The hostility towards religion that we see on such prominent display in the media today derives not from the narrow negative claim of atheism per se, but rather from the embrace of a broad set of beliefs amounting to a rival worldview—indeed, a rival religion.

It is this attempt by modern atheism to set itself up as a religion in competition with Christianity that accounts for the hostility. Gray calls this rival religion “humanism.” And he is very much against it.

Gray is a thinker who is impossible to classify according to our ordinary categories. He is obviously no believer. It is not even clear he is really a friend of traditional theistic religion. But he is even more opposed to the religious pretensions of science.
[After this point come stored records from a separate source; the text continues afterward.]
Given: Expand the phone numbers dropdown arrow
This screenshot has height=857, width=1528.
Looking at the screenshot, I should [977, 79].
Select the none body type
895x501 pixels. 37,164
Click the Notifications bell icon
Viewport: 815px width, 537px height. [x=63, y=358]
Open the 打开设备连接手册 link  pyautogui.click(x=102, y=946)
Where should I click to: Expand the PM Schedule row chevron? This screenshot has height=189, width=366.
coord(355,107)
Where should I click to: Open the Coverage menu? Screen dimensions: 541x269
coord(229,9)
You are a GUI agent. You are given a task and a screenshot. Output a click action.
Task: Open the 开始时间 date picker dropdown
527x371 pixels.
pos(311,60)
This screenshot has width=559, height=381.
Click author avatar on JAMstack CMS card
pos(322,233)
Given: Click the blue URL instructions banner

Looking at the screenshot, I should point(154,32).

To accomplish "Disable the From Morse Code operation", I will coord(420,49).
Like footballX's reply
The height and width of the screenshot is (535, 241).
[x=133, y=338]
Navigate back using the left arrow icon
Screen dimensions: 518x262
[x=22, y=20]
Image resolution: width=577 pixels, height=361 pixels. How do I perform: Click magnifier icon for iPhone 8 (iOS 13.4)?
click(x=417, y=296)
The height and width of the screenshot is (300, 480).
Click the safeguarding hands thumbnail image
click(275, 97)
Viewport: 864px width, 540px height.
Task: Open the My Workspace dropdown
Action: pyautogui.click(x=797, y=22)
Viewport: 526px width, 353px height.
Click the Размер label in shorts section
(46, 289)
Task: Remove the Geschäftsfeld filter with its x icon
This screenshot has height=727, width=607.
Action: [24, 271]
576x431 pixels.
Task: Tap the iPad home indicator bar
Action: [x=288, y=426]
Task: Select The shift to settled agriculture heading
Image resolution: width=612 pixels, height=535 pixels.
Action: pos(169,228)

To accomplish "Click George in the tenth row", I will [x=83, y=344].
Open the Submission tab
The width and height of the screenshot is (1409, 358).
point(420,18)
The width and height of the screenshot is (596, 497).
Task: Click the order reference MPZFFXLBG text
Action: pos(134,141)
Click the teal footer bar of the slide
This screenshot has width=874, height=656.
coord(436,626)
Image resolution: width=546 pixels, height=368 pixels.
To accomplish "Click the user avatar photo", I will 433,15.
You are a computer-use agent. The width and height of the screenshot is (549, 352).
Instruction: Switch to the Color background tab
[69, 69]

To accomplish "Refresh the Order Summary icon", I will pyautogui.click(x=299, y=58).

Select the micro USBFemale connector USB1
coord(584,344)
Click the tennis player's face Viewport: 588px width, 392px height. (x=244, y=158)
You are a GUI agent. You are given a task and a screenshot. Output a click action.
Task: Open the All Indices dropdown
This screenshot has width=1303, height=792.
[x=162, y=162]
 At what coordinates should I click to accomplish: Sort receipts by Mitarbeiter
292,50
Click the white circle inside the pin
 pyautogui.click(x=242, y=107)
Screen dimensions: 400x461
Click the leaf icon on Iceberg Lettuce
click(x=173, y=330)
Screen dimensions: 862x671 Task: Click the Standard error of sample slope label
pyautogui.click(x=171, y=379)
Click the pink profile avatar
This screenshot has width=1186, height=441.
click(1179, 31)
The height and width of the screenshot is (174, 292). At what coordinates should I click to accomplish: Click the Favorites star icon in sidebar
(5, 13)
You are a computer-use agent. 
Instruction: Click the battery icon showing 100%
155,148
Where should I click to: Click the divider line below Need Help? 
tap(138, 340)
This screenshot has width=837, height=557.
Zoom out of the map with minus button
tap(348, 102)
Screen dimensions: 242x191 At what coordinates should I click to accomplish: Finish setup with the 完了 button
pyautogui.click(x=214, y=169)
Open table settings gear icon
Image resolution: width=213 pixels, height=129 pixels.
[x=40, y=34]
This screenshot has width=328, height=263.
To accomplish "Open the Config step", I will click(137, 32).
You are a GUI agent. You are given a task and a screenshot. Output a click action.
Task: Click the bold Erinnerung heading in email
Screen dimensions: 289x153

Listen to this from his celebrated book, Straw Dogs (Farrar, Straus and Giroux, 2007):*

. . . science alone has the power to silence heretics. Today it is the only institution that can claim authority. Like the Church in the past, it has the power to destroy, or marginalise, independent thinkers. . . . In fact, science does not yield any fixed picture of things, but by censoring thinkers who stray too far from current orthodoxies it preserves the comforting illusion of a single established worldview. From the standpoint of anyone who values freedom of thought, this may be unfortunate, but it is undoubtedly the chief source of science’s appeal. For us, science is a refuge from uncertainty, promising—and in some measure delivering—the miracle of freedom from thought; while churches have become sanctuaries for doubt. (p. 19)

Above all, Gray is an anti-Utopian thinker, opposed to all totalizing systems of thought.

He also stands in the tradition of refined pessimism, with affinities to writers like Thomas Bernhard,  E.M. Cioran, Ernst Jünger, and Gregor von Rezzori, in recent years, stretching back to thinkers like Oswald Spengler, Arthur Schopenhauer (right), and Joseph de Maistre, in years past.

To be sure, as an Anglo-Saxon he is far more plainspoken—far less given to pedantry and mystification—than any of the writers I’ve just noted. Nonetheless, his tone of voice is no less prophetic and his vision no less bleak than theirs.

Such thinkers cultivate clear-sightedness at the expense of compassion. Their great strength lies in their aloofness from partisanship—their willingness to declare “a plague on both your houses.” They have much to teach us, even if in the end we turn away from their elegant cynicism with a shiver of disgust.

Gray ends “The Cult of Unbelief” with this observation:

[August Comte's] church of humanity is a prototypical modern example of atheism turned into a cult of collective self-worship. If this ersatz faith came to nothing, it was not because of practical difficulties. Religions are human creations. When they are consciously designed to be useful, they are normally short-lived. The ones that survive are those that have evolved to serve enduring human needs—especially the need for self-transcendence. That is why we can be sure the world’s traditional religions will be alive and well when evangelical atheism is dead and long forgotten.

Whether one finds this observation consoling or maddening will depend, not so much on the value one places upon religion, as on one’s tolerance for the Mandarin tone of dispassionate disengagement from human folly.

Certainly, Gray is not for all tastes. But he is a salutary reminder of the simple-mindedness of the Dawkinses and the Hitchenses of the world.